In the 2020 election aftermath, President Đukanović and the outgoing Marković's DPS-led cabinet started pushing the narrative of "Montenegro being left to Serbia by the United States and the EU", although they are declaratively pro-western, which some media, NGOs and political analysts saw as a new turn in the foreign policy of the outgoing DPS regime.

On 1 September, Milo Đukanović conceded defeat, accusing Serbian President Aleksandar Vučić and Belgrade-based media of interfering in the internal politics of Montenegro, as well of alleged trying to revive a "Greater Serbia policy". He stated that it is possible that his party lost its support due to dissatisfaction with some policy, but also due to manipulations from Belgrade, as well from the Serbian Orthodox Church in Montenegro, due to the disputed Law on Religious Communities.

On November 28, 2020, Serbian ambassador to Montenegro Vladimir Božović was declared persona non grata in Montenegro by then outgoing Marković cabinet, for alleged meddling in interior affairs of Montenegro and for making multiple statements that were "unacceptable for a diplomat" according to Montenegrin ministry of foreign affairs. On November 28, 2020, in response to Montenegro declaring Serbian ambassador Božović person non grata, Serbian ministry of foreign affairs declared Montenegrin ambassador to Serbia Tarzan Milošević persona non grata and was given 72 hours to leave Serbia. Next day Serbian prime minister, Ana Brnabić revoked the decision by Serbian ministry of foreign affairs and Tarzan Milošević wasn't expelled and wasn't persona non grata anymore, at the suggestion of the European Commission and European Enlargement Commissioner Olivér Várhelyi. Outgoing DPS-led cabinet rejected the suggestion, calling European Commissioner Várhelyi "Belgrade-affiliated diplomat" and an "ignorant".

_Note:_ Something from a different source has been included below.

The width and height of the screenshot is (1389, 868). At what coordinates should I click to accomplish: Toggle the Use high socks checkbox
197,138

===Montenegro Airlines affairs and liquidation===
In late 2020 it was uncovered that a number of individuals close to the ruling DPS party, such as controversial religious leader Miraš Dedeić, were given free tickets or significant discount for the flights of the Montenegro Airlines.

In December 2020, the new government cabinet announced the shutdown and liquidation of the company in the forthcoming weeks stating mismanagement and accumulating losses for several years. Shortly after, it has been announced that the airline will suspend all flights from 26 December 2020 marking the end of its operations.